In total, there were 20,024,897 trainable weights.

3. Results and Discussion

3.1. Generating Explanations

The P-CAM dataset has more than 200,000 images, and any of them could be analyzed from the perspective of generating explanations with the above-described procedure. However, some images in the dataset do share similar color and texture characteristics, and the overall behavior of the explanations was consistent for those.

The results showed the general behavior observed after generating and manually examining roughly forty sample images from the dataset. Figure 5 shows the basic characteristics observed for true positives, true negatives, false positives, and false negatives of classifications by Model1.

Figure 5.

Figure 5

Examples of predictions by Model1, including a true positive, true negative, false positive, and false negative. The probabilities predicted for each class are also displayed as p0 for Class 0 (no tumor tissue in the center 32 by 32 pixel square) and p1 for Class 1 (tumor tissue present in the center). Explanations are plotted as weight heat maps for the respective predicted classes, with blue indicating positive weights (in favor of the prediction) and red indicating negative weights (against the prediction). Segmentation (Seg) (green transparent overlays) represent the medical annotation for a given image. AVG represents the arithmetic average of the SLIC, FHA, and quickshift heat maps.

Although it is not possible to guarantee that the segmentation algorithms will divide the image on the same number of superpixels each time, they roughly seemed to divide the patches between 20 and 40 superpixels for similar ranges of parameters. Such ranges are generally in the vicinity of FHA scales between 200 and 600, an SLIC number of segments between 20 and 70, and a sigma of 0.8 for all algorithms.
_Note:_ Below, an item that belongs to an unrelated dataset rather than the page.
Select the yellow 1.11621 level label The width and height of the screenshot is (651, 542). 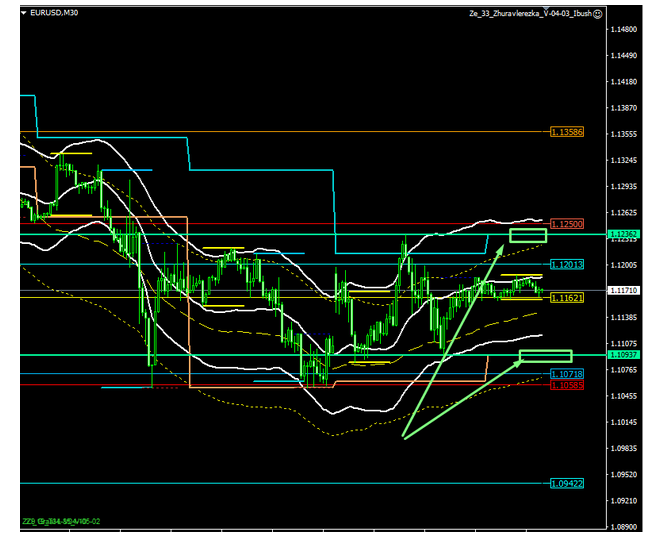tap(566, 298)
Fine-tuning these parameters by hand often converged to these values for the images sampled.

Attempting to generate a large number of superpixels (hundreds or thousands) quickly showed that each superpixel would corresponded to a very small region of the image, with few pixels, which holds no relevant visual information for the classification. As such, they understandably were associated with negligible explanation weights, and the heat maps were basically all white. The same was true for the finest square grids, as seen in Figure 4 for the grid with 576 squares (bottom). The heat map was practically all white. This largely indicated that it was not necessary to increase the computation times by generating even finer square grids (for instance, grids with 1024 or 2304 squares with this same approach) or manually adjust segmentation parameters to produce extremely large amounts of superpixels.

Positive classifications (where the class predicted was 1), whether true or false positives, generally presented explanations with large positive weights and virtually invisible negative weights if a symmetrical color scale was used. This happened in stark contrast with the true/false negatives, which presented an explanation with very small positive/negative weights if the same color scale was used. This is shown in Figure 5 by the nearly white heat maps of the true negative and false negative examples.

This behavior was very consistent across positive and negative classifications. It seemed to indicate that the CNN did not particularly identify any structures as strongly indicative of normal tissue; otherwise, large positive weights (strong blue areas) would be noticeable somewhere on the true/false negative heat maps.

It seems, rather, that the CNN had learned to identify structures that indicated the presence of tumors in the center of the image. This was indicated by the blue areas in the explanation heat maps. The absence of any such indicative structures in the explanation heat maps correlated to the prediction of Class 0. This followed human intuition to some degree, where a pathologist typically scans an image for indications of abnormal structures/tumor tissue, classifying it as healthy if nothing abnormal is found.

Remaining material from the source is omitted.